:: Extracted records ::
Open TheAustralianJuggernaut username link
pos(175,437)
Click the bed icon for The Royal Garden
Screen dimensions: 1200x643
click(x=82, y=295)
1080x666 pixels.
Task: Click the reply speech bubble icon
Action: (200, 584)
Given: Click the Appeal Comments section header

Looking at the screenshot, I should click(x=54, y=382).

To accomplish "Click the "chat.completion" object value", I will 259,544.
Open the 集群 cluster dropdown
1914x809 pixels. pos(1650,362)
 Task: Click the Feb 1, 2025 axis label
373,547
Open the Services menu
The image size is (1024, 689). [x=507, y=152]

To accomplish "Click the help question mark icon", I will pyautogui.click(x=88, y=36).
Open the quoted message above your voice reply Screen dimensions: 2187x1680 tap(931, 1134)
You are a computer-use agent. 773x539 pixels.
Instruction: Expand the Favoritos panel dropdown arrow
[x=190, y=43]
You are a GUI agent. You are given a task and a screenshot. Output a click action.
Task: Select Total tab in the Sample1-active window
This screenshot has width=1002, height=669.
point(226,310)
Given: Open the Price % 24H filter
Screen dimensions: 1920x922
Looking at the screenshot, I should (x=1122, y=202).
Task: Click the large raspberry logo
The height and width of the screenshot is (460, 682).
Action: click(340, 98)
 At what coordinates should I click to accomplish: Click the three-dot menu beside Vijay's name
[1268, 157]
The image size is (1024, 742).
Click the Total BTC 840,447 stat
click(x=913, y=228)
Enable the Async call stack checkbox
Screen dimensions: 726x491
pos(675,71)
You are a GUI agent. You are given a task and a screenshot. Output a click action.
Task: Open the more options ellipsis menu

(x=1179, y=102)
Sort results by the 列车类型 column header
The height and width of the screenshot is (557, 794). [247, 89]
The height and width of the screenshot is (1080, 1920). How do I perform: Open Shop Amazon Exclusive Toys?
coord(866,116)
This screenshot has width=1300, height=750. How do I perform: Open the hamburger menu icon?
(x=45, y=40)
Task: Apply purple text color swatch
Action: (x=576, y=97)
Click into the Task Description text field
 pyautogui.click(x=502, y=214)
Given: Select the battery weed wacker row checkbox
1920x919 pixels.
:::
- What to produce: Copy the records exactly.

- Problem solution:
Open TheAustralianJuggernaut username link
pos(175,437)
Click the bed icon for The Royal Garden
Screen dimensions: 1200x643
click(x=82, y=295)
1080x666 pixels.
Task: Click the reply speech bubble icon
Action: (200, 584)
Given: Click the Appeal Comments section header

Looking at the screenshot, I should click(x=54, y=382).

To accomplish "Click the "chat.completion" object value", I will 259,544.
Open the 集群 cluster dropdown
1914x809 pixels. pos(1650,362)
 Task: Click the Feb 1, 2025 axis label
373,547
Open the Services menu
The image size is (1024, 689). [x=507, y=152]

To accomplish "Click the help question mark icon", I will pyautogui.click(x=88, y=36).
Open the quoted message above your voice reply Screen dimensions: 2187x1680 tap(931, 1134)
You are a computer-use agent. 773x539 pixels.
Instruction: Expand the Favoritos panel dropdown arrow
[x=190, y=43]
You are a GUI agent. You are given a task and a screenshot. Output a click action.
Task: Select Total tab in the Sample1-active window
This screenshot has width=1002, height=669.
point(226,310)
Given: Open the Price % 24H filter
Screen dimensions: 1920x922
Looking at the screenshot, I should (x=1122, y=202).
Task: Click the large raspberry logo
The height and width of the screenshot is (460, 682).
Action: click(340, 98)
 At what coordinates should I click to accomplish: Click the three-dot menu beside Vijay's name
[1268, 157]
The image size is (1024, 742).
Click the Total BTC 840,447 stat
click(x=913, y=228)
Enable the Async call stack checkbox
Screen dimensions: 726x491
pos(675,71)
You are a GUI agent. You are given a task and a screenshot. Output a click action.
Task: Open the more options ellipsis menu

(x=1179, y=102)
Sort results by the 列车类型 column header
The height and width of the screenshot is (557, 794). [247, 89]
The height and width of the screenshot is (1080, 1920). How do I perform: Open Shop Amazon Exclusive Toys?
coord(866,116)
This screenshot has width=1300, height=750. How do I perform: Open the hamburger menu icon?
(x=45, y=40)
Task: Apply purple text color swatch
Action: (x=576, y=97)
Click into the Task Description text field
 pyautogui.click(x=502, y=214)
Given: Select the battery weed wacker row checkbox
1920x919 pixels.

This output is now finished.